(AVAILABLE RECORDS Opens)

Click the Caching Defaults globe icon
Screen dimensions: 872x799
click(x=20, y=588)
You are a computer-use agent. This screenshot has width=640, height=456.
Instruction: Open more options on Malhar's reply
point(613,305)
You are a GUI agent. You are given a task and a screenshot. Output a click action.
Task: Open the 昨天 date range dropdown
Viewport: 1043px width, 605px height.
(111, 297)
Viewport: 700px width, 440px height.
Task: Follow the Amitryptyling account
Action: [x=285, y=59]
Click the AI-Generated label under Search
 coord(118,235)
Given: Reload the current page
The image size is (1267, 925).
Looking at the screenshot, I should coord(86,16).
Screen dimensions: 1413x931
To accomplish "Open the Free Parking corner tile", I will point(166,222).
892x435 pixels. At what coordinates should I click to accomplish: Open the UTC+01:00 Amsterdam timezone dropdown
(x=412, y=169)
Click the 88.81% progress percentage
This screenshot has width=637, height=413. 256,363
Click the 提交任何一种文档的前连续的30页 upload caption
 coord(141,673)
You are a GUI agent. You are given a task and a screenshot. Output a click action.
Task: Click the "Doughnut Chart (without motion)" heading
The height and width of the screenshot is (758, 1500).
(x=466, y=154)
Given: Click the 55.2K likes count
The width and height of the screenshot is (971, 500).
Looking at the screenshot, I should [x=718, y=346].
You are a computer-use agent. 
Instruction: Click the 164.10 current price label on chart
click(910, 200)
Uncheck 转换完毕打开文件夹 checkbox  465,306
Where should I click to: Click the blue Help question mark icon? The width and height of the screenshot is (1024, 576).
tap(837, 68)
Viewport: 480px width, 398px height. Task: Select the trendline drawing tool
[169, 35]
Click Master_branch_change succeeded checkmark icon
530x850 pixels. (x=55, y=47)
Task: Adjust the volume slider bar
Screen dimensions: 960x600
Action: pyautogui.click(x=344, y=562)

(AVAILABLE RECORDS Closes)

**YOUR INSTRUCTIONS**:
Give again exactly, and only, the lines above starting at the one with "Click the 88.81% progress percentage" and ending at the one with "Given: Click the 55.2K likes count".

**EXERCISE OUTPUT**:
Click the 88.81% progress percentage
This screenshot has width=637, height=413. 256,363
Click the 提交任何一种文档的前连续的30页 upload caption
 coord(141,673)
You are a GUI agent. You are given a task and a screenshot. Output a click action.
Task: Click the "Doughnut Chart (without motion)" heading
The height and width of the screenshot is (758, 1500).
(x=466, y=154)
Given: Click the 55.2K likes count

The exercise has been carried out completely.